**EXERCISE**:
Output the entries that follow, word for word.

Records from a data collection

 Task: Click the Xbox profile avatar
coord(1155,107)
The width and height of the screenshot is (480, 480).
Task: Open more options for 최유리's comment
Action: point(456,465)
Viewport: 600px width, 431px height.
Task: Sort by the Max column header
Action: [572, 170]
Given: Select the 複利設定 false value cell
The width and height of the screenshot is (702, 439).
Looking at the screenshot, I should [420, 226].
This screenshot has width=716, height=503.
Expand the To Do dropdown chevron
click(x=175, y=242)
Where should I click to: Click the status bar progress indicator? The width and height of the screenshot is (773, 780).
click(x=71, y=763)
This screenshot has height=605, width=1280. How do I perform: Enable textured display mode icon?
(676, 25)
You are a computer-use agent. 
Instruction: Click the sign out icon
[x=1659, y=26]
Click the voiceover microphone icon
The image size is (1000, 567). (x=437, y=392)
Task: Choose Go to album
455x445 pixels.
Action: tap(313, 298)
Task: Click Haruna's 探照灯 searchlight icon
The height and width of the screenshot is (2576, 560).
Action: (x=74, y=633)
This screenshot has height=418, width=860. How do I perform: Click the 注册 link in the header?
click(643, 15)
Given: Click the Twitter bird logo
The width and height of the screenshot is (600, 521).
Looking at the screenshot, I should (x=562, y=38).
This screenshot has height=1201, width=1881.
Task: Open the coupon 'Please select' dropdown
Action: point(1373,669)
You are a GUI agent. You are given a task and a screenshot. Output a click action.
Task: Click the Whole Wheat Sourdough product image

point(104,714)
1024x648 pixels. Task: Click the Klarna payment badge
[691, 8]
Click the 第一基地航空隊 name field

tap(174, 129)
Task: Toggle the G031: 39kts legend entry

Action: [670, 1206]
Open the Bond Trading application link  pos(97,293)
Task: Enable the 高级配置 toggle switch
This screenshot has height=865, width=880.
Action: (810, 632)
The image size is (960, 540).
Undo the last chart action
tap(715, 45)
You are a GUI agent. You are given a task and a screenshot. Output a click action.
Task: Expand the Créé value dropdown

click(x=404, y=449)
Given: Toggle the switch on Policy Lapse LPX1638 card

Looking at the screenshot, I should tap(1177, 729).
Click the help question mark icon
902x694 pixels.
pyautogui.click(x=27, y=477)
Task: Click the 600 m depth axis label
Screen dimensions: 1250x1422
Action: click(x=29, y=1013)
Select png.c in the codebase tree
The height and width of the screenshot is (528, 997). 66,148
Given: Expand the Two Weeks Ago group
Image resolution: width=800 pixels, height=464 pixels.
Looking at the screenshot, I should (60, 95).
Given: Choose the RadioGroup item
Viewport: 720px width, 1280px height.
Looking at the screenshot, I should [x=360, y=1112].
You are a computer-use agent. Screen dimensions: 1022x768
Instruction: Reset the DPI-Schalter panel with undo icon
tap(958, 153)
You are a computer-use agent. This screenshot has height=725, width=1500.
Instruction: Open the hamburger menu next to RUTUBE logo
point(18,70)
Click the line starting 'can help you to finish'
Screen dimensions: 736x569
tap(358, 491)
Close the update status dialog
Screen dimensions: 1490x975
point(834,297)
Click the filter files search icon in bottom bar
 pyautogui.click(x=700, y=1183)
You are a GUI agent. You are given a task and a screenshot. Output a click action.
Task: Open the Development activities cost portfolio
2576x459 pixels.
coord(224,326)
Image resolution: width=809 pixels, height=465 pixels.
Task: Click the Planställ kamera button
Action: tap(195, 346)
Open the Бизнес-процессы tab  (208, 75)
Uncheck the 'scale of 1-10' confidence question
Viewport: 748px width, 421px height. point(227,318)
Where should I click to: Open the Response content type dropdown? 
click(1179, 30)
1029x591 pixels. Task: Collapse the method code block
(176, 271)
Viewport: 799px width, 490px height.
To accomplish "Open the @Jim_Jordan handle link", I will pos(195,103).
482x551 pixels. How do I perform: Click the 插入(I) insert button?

**RESPONSE TO THE TASK**:
 Task: Click the Xbox profile avatar
coord(1155,107)
The width and height of the screenshot is (480, 480).
Task: Open more options for 최유리's comment
Action: point(456,465)
Viewport: 600px width, 431px height.
Task: Sort by the Max column header
Action: [572, 170]
Given: Select the 複利設定 false value cell
The width and height of the screenshot is (702, 439).
Looking at the screenshot, I should [420, 226].
This screenshot has width=716, height=503.
Expand the To Do dropdown chevron
click(x=175, y=242)
Where should I click to: Click the status bar progress indicator? The width and height of the screenshot is (773, 780).
click(x=71, y=763)
This screenshot has height=605, width=1280. How do I perform: Enable textured display mode icon?
(676, 25)
You are a computer-use agent. 
Instruction: Click the sign out icon
[x=1659, y=26]
Click the voiceover microphone icon
The image size is (1000, 567). (x=437, y=392)
Task: Choose Go to album
455x445 pixels.
Action: tap(313, 298)
Task: Click Haruna's 探照灯 searchlight icon
The height and width of the screenshot is (2576, 560).
Action: (x=74, y=633)
This screenshot has height=418, width=860. How do I perform: Click the 注册 link in the header?
click(643, 15)
Given: Click the Twitter bird logo
The width and height of the screenshot is (600, 521).
Looking at the screenshot, I should (x=562, y=38).
This screenshot has height=1201, width=1881.
Task: Open the coupon 'Please select' dropdown
Action: point(1373,669)
You are a GUI agent. You are given a task and a screenshot. Output a click action.
Task: Click the Whole Wheat Sourdough product image

point(104,714)
1024x648 pixels. Task: Click the Klarna payment badge
[691, 8]
Click the 第一基地航空隊 name field

tap(174, 129)
Task: Toggle the G031: 39kts legend entry

Action: [670, 1206]
Open the Bond Trading application link  pos(97,293)
Task: Enable the 高级配置 toggle switch
This screenshot has height=865, width=880.
Action: (810, 632)
The image size is (960, 540).
Undo the last chart action
tap(715, 45)
You are a GUI agent. You are given a task and a screenshot. Output a click action.
Task: Expand the Créé value dropdown

click(x=404, y=449)
Given: Toggle the switch on Policy Lapse LPX1638 card

Looking at the screenshot, I should tap(1177, 729).
Click the help question mark icon
902x694 pixels.
pyautogui.click(x=27, y=477)
Task: Click the 600 m depth axis label
Screen dimensions: 1250x1422
Action: click(x=29, y=1013)
Select png.c in the codebase tree
The height and width of the screenshot is (528, 997). 66,148
Given: Expand the Two Weeks Ago group
Image resolution: width=800 pixels, height=464 pixels.
Looking at the screenshot, I should (60, 95).
Given: Choose the RadioGroup item
Viewport: 720px width, 1280px height.
Looking at the screenshot, I should [x=360, y=1112].
You are a computer-use agent. Screen dimensions: 1022x768
Instruction: Reset the DPI-Schalter panel with undo icon
tap(958, 153)
You are a computer-use agent. This screenshot has height=725, width=1500.
Instruction: Open the hamburger menu next to RUTUBE logo
point(18,70)
Click the line starting 'can help you to finish'
Screen dimensions: 736x569
tap(358, 491)
Close the update status dialog
Screen dimensions: 1490x975
point(834,297)
Click the filter files search icon in bottom bar
 pyautogui.click(x=700, y=1183)
You are a GUI agent. You are given a task and a screenshot. Output a click action.
Task: Open the Development activities cost portfolio
2576x459 pixels.
coord(224,326)
Image resolution: width=809 pixels, height=465 pixels.
Task: Click the Planställ kamera button
Action: tap(195, 346)
Open the Бизнес-процессы tab  (208, 75)
Uncheck the 'scale of 1-10' confidence question
Viewport: 748px width, 421px height. point(227,318)
Where should I click to: Open the Response content type dropdown? 
click(1179, 30)
1029x591 pixels. Task: Collapse the method code block
(176, 271)
Viewport: 799px width, 490px height.
To accomplish "Open the @Jim_Jordan handle link", I will pos(195,103).
482x551 pixels. How do I perform: Click the 插入(I) insert button?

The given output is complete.